Start of Excerpt to read

Islam, Christianity, and the West

As much as I wish it wasn’t true, it seems to me that Islam and western liberal democracy are in danger of becoming fundamentally incompatible.

For some years I have gone along with the notion that Islam is not the problem, only fundamentalist Islamics, just as fundamentalist Christians do not represent all Christianity.

The trouble is the proportion of the followers of each religion which one would classify as fundamentalist and what I call “extreme fundamentalists”. Now I certainly agree an extreme fundamentalist Christian who kills a receptionist who works at an abortion clinic is just as evil as the extreme fundamentalist Muslim who blows up a school bus.

There are around 2 billion Christians and 1.3 billion Muslims. Now I would say at most 1% of Christians are fundamentalist or around 2 million. And of that 1% only say 0.1% are extreme fundamentalist who think it is okay to kill in God’s name, so you have 20,000 or so Christian lunatics.

But with Islam I would say at least 10% are fundamentalist and of those 130 million perhaps 5% or more are extreme fundamentalists who believe killing in God’s name is okay. This is highly conservative estimating only 7 million extreme fundamentalists – it could be way more than that.

So the number of lunatics on the Christian side who think it is okay to kill on behalf of God (outside any legal framework) is 20,000 vs 7 million with Islam.

Then one has the leadership issue. When you do get the odd lunatic Christian who blows up an abortion clinic, they are condemned by almost every figure of authority from the Pope down. Any church leader which openly preached that Christians should kill outside the law would be sacked.

As far as I can tell, there is no clear supreme authority in Islam, like the Pope is to Catholics, but a huge proportion of very senior Muslim clerics have praised and supported suicide bombings and the like. Not just in the Middle East but the senior most cleric in Australia, and what seems like a huge number of clerics in the UK.

End of Excerpt to read
Start of Data records

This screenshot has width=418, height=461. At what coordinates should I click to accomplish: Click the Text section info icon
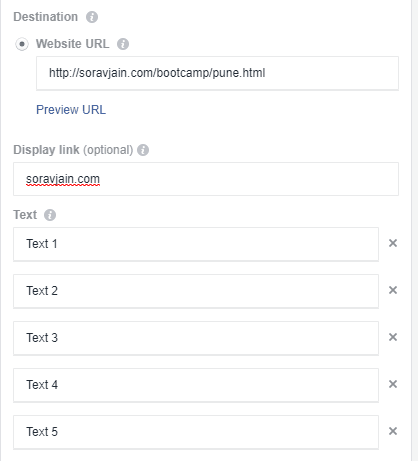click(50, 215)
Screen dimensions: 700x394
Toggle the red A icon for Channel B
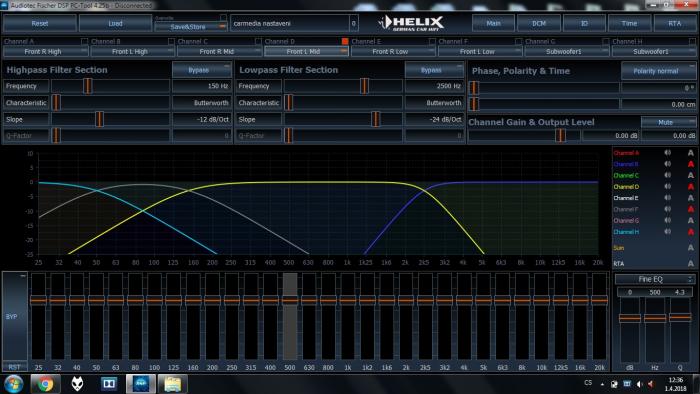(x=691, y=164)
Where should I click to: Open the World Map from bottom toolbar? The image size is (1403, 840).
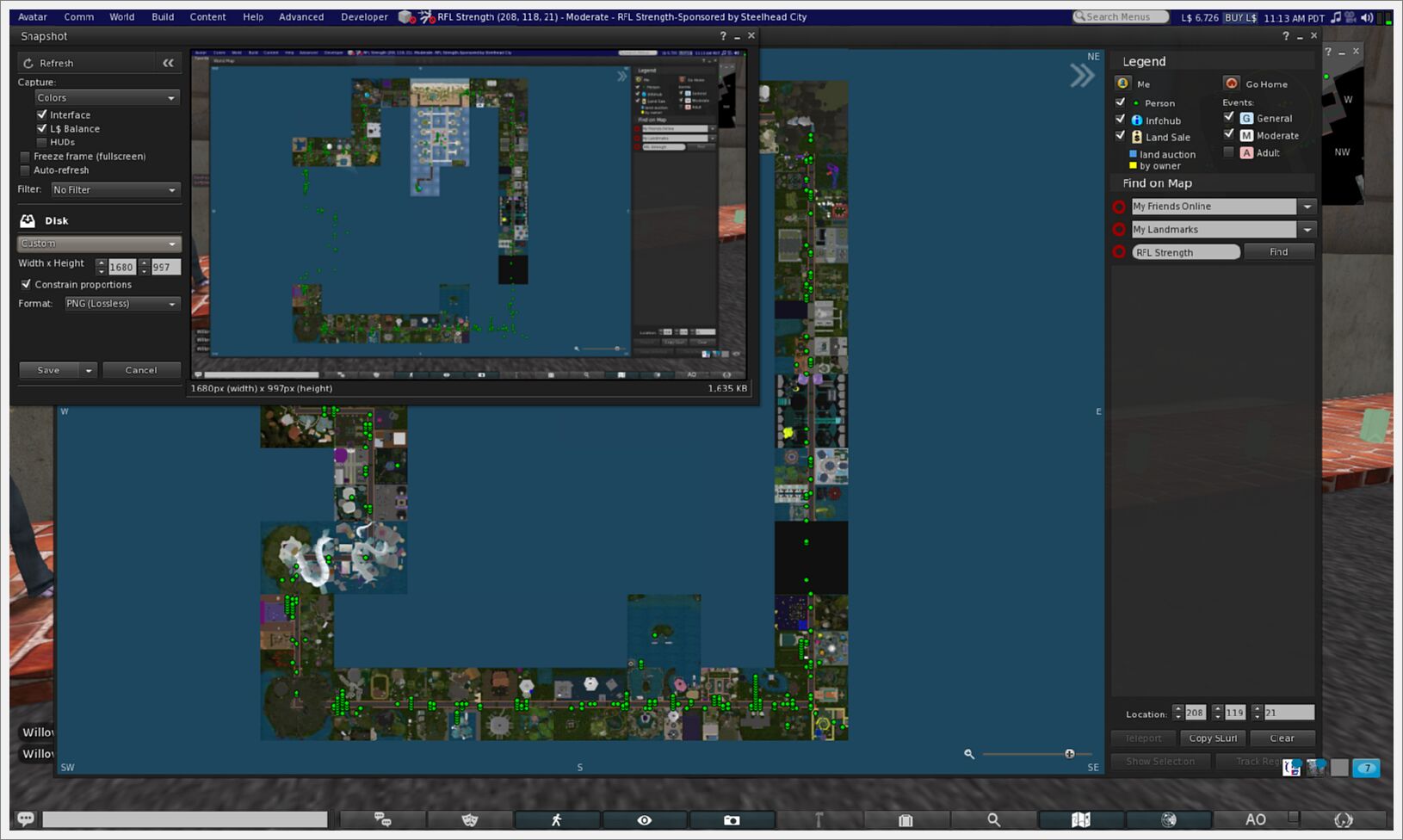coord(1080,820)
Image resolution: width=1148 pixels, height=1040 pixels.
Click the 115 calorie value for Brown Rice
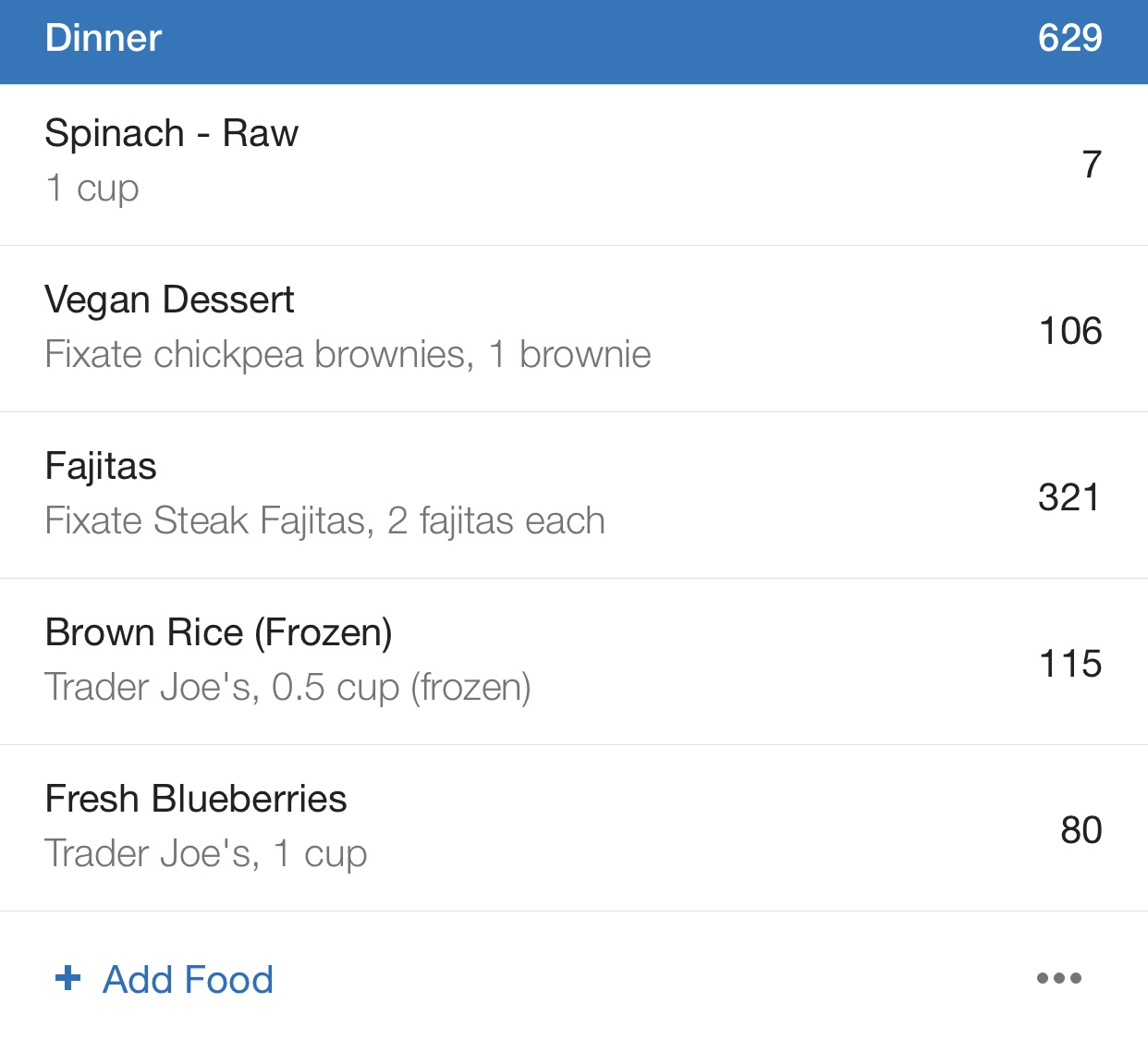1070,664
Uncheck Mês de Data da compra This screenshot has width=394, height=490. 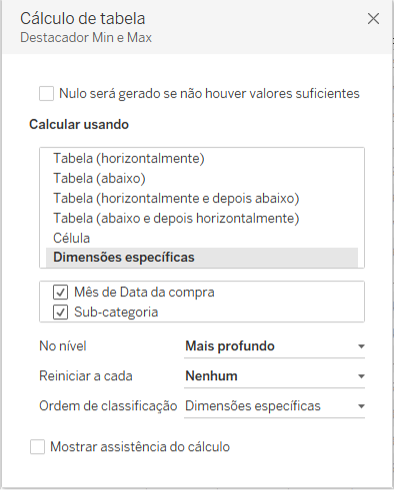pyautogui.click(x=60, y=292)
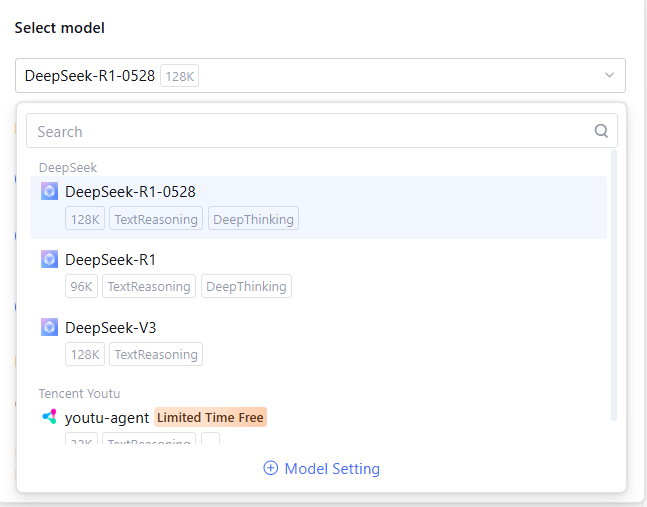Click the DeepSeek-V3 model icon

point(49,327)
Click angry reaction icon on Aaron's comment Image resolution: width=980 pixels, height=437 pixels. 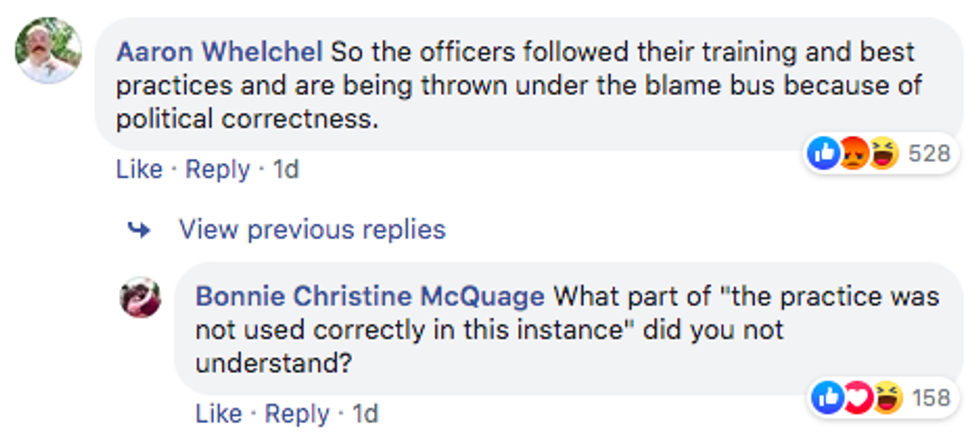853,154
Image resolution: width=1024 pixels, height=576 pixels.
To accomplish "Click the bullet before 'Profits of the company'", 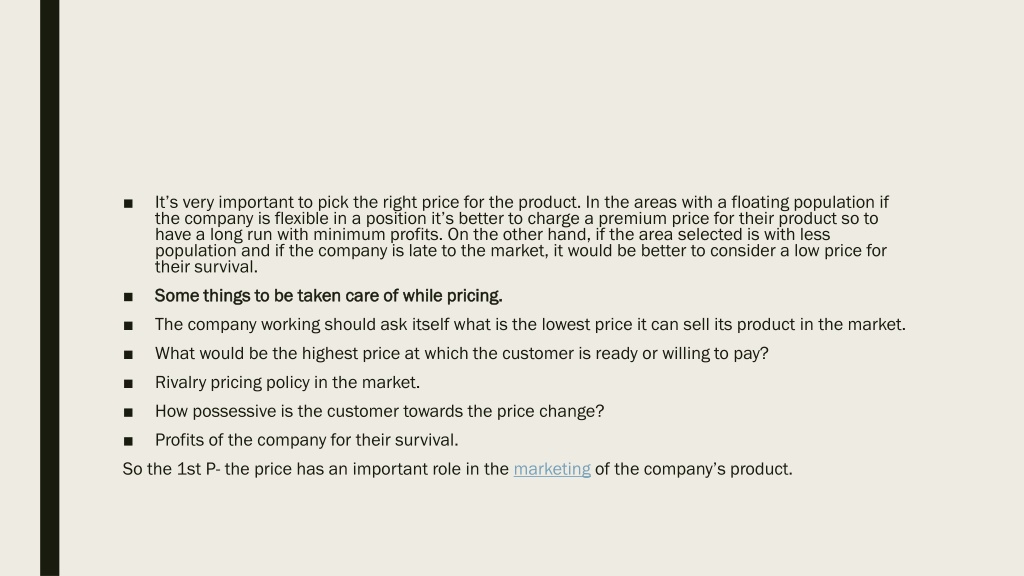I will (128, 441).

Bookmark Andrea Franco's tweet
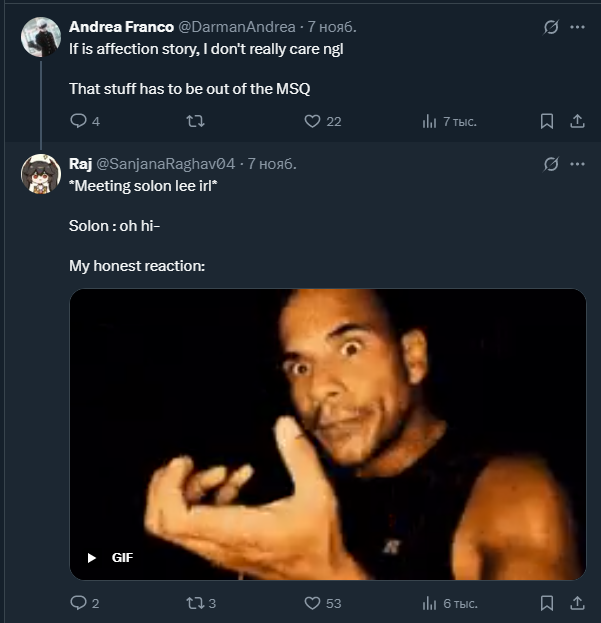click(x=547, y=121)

End of Data records

What you should do:
Continue the piece on Islam, Christianity, and the West from its last sentence. The records are separate material and are unrelated to the piece on Islam, Christianity, and the West.

Answer for the task:
So the message the “average Muslim” gets from his religion is mixed at best. I know that in theory Islam is a peaceful religion, but a massive number of senior clerics have perverted it so that many think God wants them to kill those thought to be against Islam.

And the final issue for me is that concepts such as seperation of church and state are not generally supported by Islam, not withstanding the occasional example of Turkey which is very welcome.

Now I don’t believe in treating people just as a member of a group, and I know there are many many Muslims who are not extremists. NZ has a Muslim MP who does his job well. I would never pre judge someone off their religious affiliation.

But that doesn’t change the problem that such a large proportion of Islam has been taken over by extreme fundamentalists, that it may not be possible in future to distinguish between the good and bad strands of Islam, as much as we might wish to.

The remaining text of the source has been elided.